As results, we obtained two probability distributions, as shown in Fig. 12, from SMC. Figure 12(a) is the probability distribution concerning the first resource configuration and shows that the maximum end-to-end delay is 99.86 ms (Span of display sample [0, 99.86]) and the average of the maximum end-to-end delay over all produced traced is 15.17 ms. Meanwhile, the end-to-end delay for the second resource configuration is 69.6 ms, as shown in Fig. 12(a), and its average of the maximum end-to-end delay is 12.08. It is because the second configuration operates the TI system using more CPUs than the first one. By checking these configurations, we concluded that, in terms of the end-to-end delay, the performance of the second configuration is 30 % better than the first configuration.

5 Conclusions

In developing safe and reliable real-time CPS, one of significant issues is how to correctly integrate applications with a given platform such that application behavior does not deviate from any requirements. To the end, the application should be developed such that its behavior is correct with respect to resource constraints of a given platform that are guaranteed by the platform.

This paper presented a design and analysis framework for real-time systems. In this framework, the application model and the platform model are analyzed independently from each other, and the application model is then transformed into a platform-concerned application model so that its composability against a given platform is formally analyzed.
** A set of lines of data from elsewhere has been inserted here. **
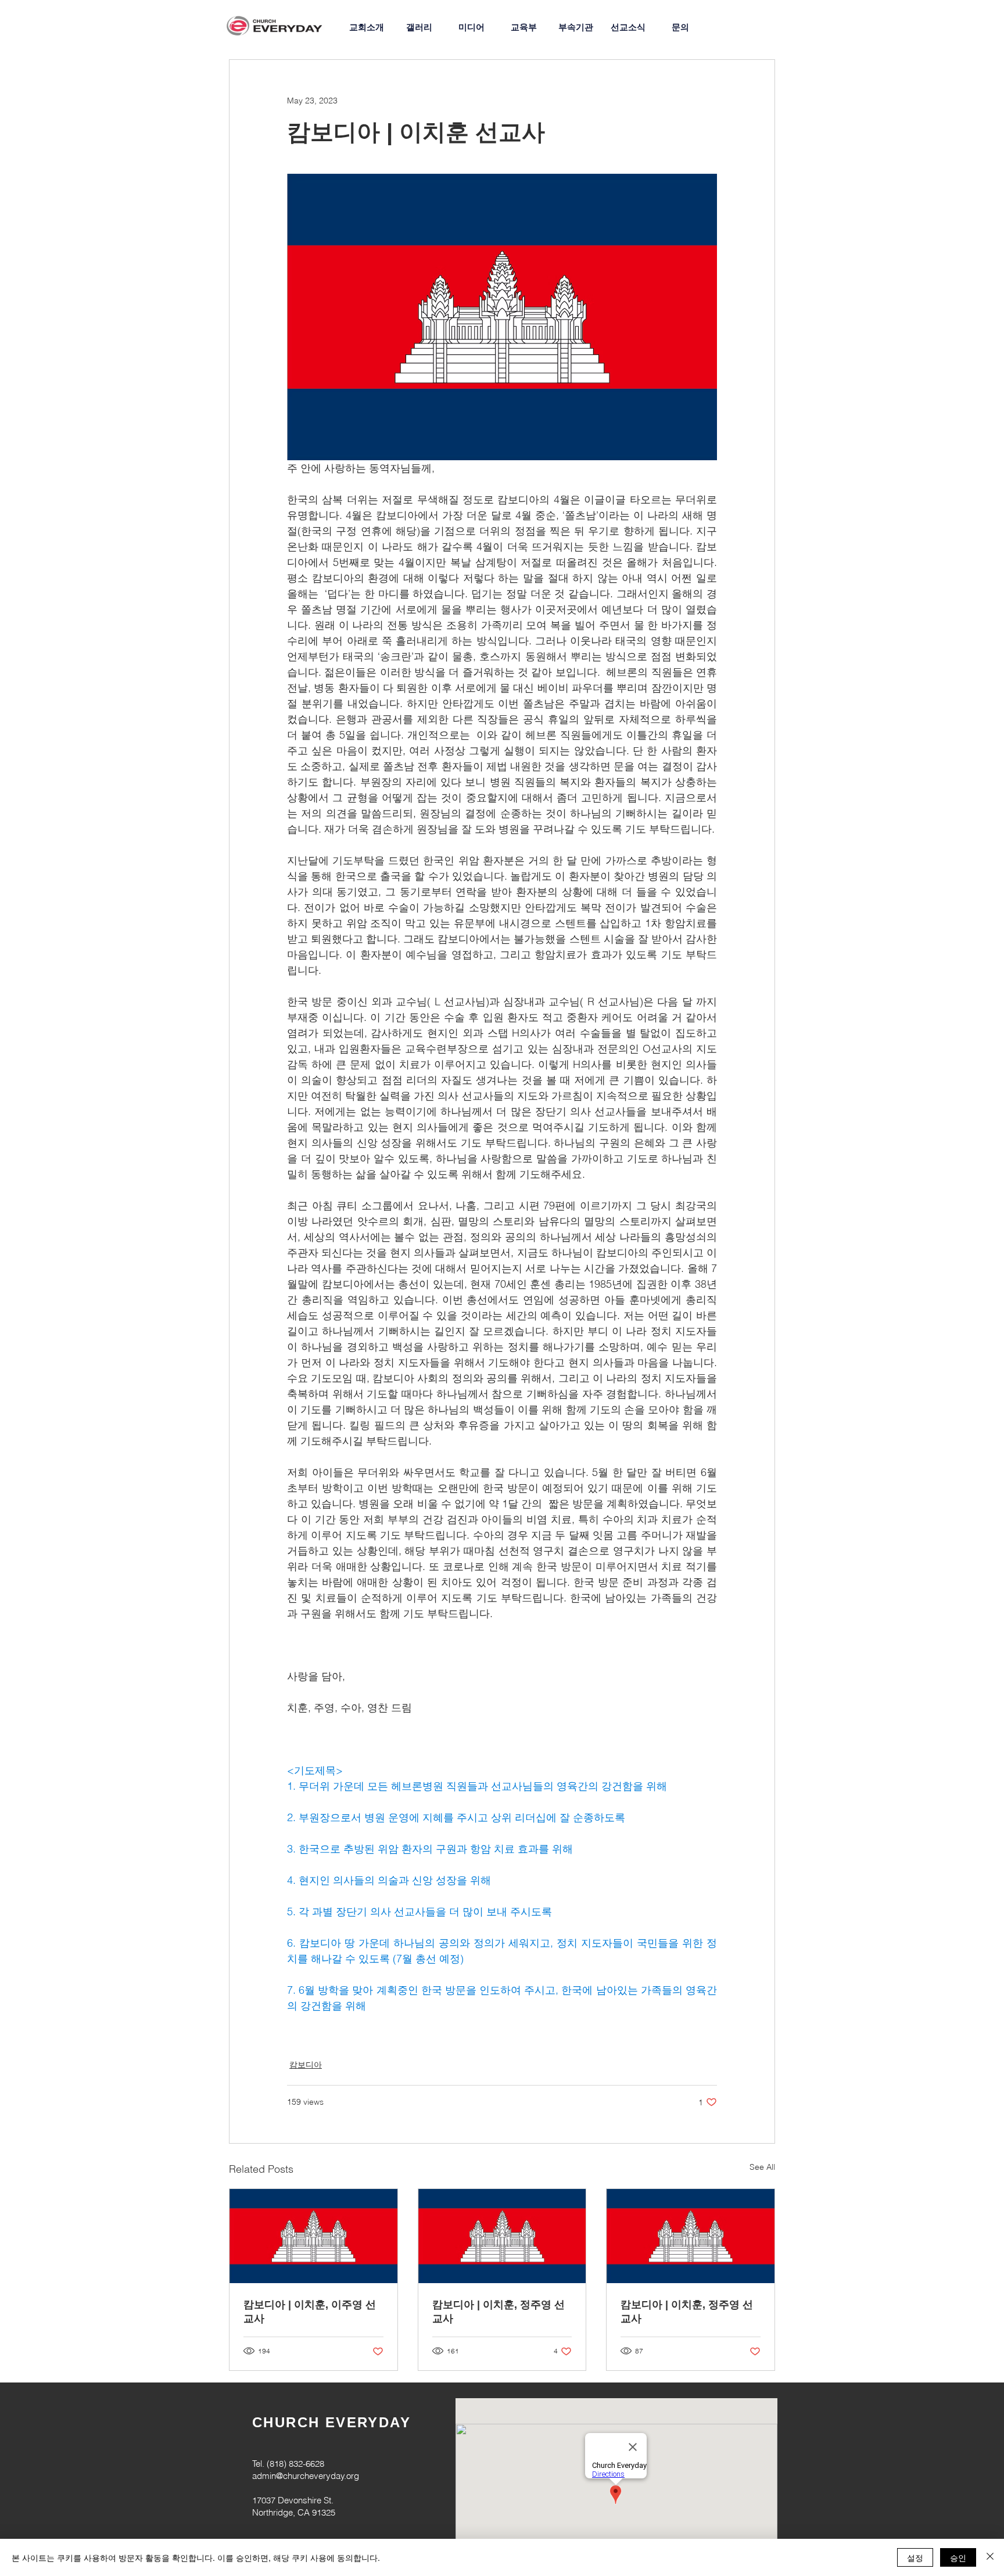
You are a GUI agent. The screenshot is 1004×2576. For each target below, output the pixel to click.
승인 (958, 2557)
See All (762, 2167)
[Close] (990, 2557)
To the end, we presented formal behavior models of applications and platforms and a transformation method to refine a platform-independent application model into the corresponding platform-specific application model for composability check. For a platform resource constraint given applications, we proposed a platform model that is a scheduling system model capable of being parameterized with configurations of tasks and showed how the platform model can be associated to an application model for composability check.

This paper contributes to the design and analysis of safe and reliable real-time CPS with:

  • A model of real-time systems that distinguishes between task and application such that platform properties are analyzed independently from applications,

  • A platform-independent behavior model of applications extensible for its analysis against platform-concerned properties,

  • A platform model that can be used as a resource constraint specification and be composed with an application model to check platform-concerned properties of applications.

This framework leverages the analysis of an integration of applications and platforms in advance of their implementation to obtain more functionally correct applications in terms of platforms. In this paper, we realized these models using TA and SWA and checked using the statistical and the symbolic model checker of Uppaal and conducted a case study to illustrate our framework.